> WHAT THIS EXERCISE ASKS:
a - Answer these questions about the forum thread on AltaVista, one answer per line and marked the same way:
(i) About how many pages of text data are stored?
(ii) What machine runs the Rdb Multimedia version?
(iii) In Danny Mayer's reply, what does AltaVista Search not deal with?
b - Print the portion of the forum thread on AltaVista starting with "[Search for users]" and going on through "for beginner information.".
— Start SOURCE PASSAGE —
[Search for users] [Overall Top Noters] [List of all Conferences] [Download this site]

Conference gyro::internet_toolss

Title:	Internet Tools
Notice:	Report ALL NETSCAPE Problems directly to kdlucas@netscape.com.rnet? Read note 448.L for beginner information.
Moderator:	teco.mro.dec.com::tecotoo.mro.dec.com::mayer

Created:	Fri Jun 25 1993
Last Modified:	Fri Jun 06 1997
Last Successful Update:	Fri Jun 06 1997
Number of topics:	4714
Total number of notes:	40609

4475.0. "Need input on Alta Vista" by 33102::JAUNG () Fri Feb 14 1997 16:23

    We are considering to implement an customized applications
    combine AltaVista search engine for text search over intrnet.
    There are about 2.5 million pages of text data (2.5 GB) stored in 
    Rdb Multimedia version (together with image data) running on VAX 4000.
    Users will access from PC via netscape/explorer.  We'd appreciate any 
    input on the following from people who has experience with it.
    
    1. Do we need Alpha Unix or Alpha NT as middleware?
    
    2. What is the Structural Design by using AltaVista?  Is the
       followng right?
    
    	Build Alta Vista Forum
    	Initiate AltaVista Mail server
    	Access Alta Vista Search Intranet Private eXtension
    	Assemble Alta Vista Directory
    
    3. Approximately, how long it mau take to implement it?
    
    Thanks in advance.
    
    						NYOSS1::Jaung

T.R	Title	User	Personal Name	Date	Lines
4475.1		teco.mro.dec.com::tecotoo.mro.dec.com::mayer	Danny Mayer	`Fri Feb 14 1997 17:10`	5
	I think you may have a problem here. AltaVista Search does not deal with databases. You also need a webserver running on the VAX with the database even assuming you can do this. Danny
4475.2	Web will run	33102::JAUNG		`Fri Feb 14 1997 18:05`	16
	ref .1 Thanks for respond. Yes, we plan to run Web server (NT or UNIX) on the middleware to submit inqueries to VAX/Rdb. One of those inqueries is to read a table full of texts information (not indexed). We "hope" he Alta Vista search engine can help us to search the text contents. The problem is as indicated from previous note is that since the AltaVista Search does not deal with database, (we think) we may need to build some kinds of index files for specified tables on the middleware for AltaVista to search through ( if we could). When users want more detailed information, based on the pointers, we'll retrieve data from Rdb. Question is will this work or is there any better solutions for this?
— End SOURCE PASSAGE —
— Start DATA SECTION —
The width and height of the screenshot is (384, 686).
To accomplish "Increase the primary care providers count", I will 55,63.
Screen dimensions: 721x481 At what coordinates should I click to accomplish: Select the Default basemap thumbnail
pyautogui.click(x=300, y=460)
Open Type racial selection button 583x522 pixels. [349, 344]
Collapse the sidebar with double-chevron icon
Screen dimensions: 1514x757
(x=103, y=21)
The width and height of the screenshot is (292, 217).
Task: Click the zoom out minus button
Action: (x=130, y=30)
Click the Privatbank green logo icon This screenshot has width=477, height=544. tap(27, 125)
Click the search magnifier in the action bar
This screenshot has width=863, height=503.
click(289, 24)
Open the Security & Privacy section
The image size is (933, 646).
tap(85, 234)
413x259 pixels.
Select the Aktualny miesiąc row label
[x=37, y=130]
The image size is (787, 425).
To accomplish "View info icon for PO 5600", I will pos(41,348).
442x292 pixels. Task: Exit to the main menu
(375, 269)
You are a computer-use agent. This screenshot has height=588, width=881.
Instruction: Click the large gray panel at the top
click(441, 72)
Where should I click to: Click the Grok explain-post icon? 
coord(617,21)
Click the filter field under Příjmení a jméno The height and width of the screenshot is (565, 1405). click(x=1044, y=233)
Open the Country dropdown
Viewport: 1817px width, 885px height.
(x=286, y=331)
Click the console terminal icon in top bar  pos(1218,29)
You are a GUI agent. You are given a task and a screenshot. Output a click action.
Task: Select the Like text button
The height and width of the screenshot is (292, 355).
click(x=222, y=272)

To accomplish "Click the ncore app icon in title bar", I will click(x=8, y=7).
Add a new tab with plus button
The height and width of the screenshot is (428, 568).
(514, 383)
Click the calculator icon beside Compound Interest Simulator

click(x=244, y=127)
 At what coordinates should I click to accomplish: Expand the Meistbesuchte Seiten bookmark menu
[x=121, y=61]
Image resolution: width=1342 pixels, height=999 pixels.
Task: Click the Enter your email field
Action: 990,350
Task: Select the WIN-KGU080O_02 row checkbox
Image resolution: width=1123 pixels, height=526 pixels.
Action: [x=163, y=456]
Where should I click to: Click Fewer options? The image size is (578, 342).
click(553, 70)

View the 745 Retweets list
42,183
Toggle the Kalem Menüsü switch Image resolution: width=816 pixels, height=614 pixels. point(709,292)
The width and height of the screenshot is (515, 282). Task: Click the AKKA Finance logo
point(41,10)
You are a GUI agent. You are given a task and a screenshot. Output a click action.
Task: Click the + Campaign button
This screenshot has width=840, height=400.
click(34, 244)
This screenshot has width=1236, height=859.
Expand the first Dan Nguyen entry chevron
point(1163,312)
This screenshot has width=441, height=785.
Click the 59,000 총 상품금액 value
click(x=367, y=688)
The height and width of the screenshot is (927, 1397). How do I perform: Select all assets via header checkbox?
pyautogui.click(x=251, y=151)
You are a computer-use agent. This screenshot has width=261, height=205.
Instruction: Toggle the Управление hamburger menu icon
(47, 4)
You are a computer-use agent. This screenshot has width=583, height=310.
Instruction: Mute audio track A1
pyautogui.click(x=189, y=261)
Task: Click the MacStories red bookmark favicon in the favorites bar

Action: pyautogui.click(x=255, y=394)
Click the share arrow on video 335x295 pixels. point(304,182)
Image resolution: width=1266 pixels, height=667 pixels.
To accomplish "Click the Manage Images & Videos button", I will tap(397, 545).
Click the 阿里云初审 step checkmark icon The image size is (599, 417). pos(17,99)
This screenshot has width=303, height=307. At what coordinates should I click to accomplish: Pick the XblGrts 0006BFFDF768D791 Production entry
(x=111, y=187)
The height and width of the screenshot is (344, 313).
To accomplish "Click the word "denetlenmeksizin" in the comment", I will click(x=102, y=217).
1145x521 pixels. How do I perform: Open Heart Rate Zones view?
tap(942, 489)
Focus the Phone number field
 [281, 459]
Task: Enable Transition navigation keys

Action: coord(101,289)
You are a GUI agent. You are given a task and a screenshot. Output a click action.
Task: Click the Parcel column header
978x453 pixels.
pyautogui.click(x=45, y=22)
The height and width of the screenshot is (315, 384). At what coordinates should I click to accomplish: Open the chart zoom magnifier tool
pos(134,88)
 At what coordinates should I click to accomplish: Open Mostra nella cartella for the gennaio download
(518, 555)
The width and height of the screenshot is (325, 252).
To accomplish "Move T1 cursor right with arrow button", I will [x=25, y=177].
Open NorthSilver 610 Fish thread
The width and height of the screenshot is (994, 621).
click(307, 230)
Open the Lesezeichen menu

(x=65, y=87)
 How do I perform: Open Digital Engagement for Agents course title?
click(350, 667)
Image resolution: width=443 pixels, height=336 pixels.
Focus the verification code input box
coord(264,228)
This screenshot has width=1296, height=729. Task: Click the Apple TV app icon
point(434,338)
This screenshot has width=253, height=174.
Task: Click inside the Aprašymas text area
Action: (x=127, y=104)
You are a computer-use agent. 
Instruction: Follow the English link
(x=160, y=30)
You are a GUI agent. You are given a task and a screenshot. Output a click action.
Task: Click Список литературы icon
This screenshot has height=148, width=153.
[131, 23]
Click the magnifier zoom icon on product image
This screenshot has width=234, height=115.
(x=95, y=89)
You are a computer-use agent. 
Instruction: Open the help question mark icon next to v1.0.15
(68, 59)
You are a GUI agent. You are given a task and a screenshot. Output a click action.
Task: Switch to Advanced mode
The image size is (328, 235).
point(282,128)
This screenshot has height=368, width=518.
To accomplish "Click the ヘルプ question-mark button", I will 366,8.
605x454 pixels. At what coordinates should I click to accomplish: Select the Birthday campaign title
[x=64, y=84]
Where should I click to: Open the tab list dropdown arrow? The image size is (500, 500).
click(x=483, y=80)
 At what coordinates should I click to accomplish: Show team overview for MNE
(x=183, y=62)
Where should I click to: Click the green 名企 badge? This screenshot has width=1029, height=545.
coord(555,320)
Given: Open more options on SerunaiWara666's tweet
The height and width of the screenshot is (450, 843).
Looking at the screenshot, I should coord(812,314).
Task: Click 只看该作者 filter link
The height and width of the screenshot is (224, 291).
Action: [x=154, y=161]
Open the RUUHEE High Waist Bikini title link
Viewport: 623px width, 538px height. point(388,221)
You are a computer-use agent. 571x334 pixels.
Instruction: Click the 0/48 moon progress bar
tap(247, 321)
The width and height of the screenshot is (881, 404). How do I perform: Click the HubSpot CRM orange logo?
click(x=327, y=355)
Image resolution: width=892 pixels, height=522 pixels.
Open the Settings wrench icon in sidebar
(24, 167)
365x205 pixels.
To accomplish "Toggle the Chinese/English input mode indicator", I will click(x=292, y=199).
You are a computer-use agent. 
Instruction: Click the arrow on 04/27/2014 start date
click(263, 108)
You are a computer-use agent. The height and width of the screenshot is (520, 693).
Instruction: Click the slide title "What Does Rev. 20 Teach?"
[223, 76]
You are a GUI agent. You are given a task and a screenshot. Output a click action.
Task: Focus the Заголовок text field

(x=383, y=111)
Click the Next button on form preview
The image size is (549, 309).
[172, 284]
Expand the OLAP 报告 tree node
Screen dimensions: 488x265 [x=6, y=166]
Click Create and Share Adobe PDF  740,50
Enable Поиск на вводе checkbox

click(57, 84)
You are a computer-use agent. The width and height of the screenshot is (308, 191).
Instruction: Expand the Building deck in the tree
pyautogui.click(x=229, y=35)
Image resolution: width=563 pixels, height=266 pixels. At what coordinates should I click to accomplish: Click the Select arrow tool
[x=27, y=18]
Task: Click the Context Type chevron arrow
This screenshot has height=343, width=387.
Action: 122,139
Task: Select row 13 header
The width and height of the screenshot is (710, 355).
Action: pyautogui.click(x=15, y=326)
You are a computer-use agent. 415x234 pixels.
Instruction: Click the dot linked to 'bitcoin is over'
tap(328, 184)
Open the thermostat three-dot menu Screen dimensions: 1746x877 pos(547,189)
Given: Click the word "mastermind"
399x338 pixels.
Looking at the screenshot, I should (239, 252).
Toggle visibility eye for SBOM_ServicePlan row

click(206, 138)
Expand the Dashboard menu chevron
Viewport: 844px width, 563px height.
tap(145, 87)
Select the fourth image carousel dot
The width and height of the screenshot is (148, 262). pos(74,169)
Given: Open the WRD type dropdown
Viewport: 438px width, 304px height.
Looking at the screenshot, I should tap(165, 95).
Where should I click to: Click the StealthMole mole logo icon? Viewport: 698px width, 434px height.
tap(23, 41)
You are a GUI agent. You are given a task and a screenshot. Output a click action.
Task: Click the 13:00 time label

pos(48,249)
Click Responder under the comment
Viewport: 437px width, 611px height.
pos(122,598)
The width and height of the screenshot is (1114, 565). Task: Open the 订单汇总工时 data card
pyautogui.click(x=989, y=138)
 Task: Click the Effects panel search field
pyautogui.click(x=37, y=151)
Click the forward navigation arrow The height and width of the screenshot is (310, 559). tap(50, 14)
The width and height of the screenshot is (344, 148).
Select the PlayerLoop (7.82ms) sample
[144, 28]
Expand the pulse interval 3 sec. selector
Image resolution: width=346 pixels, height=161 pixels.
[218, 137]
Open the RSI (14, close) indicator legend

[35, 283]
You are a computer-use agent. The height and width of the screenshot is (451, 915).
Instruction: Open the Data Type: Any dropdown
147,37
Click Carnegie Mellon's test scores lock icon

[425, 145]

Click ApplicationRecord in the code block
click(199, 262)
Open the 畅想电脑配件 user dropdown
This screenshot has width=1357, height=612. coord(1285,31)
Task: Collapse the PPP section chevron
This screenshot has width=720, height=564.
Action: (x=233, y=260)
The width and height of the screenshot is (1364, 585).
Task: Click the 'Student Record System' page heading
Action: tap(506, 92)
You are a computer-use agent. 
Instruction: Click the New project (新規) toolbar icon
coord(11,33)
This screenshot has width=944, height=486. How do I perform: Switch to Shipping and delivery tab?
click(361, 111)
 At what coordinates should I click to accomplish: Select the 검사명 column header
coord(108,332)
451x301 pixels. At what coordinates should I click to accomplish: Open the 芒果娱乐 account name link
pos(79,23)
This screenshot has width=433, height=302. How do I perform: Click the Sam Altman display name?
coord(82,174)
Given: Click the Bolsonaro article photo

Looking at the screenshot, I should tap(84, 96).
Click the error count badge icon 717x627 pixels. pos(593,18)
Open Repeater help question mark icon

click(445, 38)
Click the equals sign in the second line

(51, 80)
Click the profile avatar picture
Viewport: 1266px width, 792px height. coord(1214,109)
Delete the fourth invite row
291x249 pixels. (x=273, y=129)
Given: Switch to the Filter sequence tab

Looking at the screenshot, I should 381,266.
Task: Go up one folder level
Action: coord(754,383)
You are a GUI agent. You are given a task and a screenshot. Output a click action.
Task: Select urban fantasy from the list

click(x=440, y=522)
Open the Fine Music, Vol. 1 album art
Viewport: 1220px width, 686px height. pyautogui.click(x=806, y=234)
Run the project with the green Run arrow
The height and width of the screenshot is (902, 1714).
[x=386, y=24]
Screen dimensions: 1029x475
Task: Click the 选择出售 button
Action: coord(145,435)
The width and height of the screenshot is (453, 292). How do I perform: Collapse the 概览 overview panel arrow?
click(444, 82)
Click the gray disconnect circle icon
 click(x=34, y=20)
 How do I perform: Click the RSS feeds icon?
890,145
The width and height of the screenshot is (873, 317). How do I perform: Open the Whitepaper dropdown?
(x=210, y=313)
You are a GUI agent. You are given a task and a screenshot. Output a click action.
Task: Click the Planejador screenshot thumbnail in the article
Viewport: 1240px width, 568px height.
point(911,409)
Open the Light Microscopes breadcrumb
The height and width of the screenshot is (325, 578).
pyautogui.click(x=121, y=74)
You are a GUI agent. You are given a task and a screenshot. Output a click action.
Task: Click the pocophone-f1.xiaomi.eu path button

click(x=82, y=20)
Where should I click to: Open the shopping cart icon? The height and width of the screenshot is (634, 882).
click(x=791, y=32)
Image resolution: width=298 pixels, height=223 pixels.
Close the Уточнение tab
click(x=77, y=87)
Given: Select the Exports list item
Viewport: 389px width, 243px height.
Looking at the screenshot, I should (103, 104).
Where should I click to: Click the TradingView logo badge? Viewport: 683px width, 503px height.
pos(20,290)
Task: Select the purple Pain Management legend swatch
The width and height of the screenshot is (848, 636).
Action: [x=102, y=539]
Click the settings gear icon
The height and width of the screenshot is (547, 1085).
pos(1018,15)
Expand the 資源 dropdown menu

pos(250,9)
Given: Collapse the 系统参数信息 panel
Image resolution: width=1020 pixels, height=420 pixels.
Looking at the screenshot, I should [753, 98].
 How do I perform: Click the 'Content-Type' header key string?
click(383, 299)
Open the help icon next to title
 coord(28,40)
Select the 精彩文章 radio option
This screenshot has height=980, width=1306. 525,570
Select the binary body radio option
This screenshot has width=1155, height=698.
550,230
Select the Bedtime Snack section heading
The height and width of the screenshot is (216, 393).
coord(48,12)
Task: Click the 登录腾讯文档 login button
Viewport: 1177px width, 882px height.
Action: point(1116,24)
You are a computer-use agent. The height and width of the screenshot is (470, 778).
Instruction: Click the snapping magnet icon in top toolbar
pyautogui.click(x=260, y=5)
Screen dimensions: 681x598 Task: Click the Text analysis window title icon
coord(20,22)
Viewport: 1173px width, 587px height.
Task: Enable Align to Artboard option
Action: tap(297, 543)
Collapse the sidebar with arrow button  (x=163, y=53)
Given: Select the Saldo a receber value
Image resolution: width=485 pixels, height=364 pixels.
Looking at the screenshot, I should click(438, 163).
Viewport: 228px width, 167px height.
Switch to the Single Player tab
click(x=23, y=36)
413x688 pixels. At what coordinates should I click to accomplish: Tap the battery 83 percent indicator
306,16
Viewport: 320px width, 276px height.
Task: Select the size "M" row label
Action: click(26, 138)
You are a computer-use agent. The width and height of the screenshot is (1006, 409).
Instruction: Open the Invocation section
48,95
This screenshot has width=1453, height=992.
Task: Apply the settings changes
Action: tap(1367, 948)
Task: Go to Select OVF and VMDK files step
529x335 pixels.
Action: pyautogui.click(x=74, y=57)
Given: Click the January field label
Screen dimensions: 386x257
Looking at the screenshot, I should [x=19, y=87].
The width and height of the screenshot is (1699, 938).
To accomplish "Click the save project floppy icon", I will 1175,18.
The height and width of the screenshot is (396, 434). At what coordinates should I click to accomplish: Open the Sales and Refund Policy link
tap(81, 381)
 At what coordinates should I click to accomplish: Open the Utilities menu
— End DATA SECTION —
> RESPONSES PER TASK:
a -
(i) About 2.5 million pages (2.5 GB)
(ii) A VAX 4000
(iii) Databases

b -
[Search for users] [Overall Top Noters] [List of all Conferences] [Download this site]

Conference gyro::internet_toolss

Title:	Internet Tools
Notice:	Report ALL NETSCAPE Problems directly to kdlucas@netscape.com.rnet? Read note 448.L for beginner information.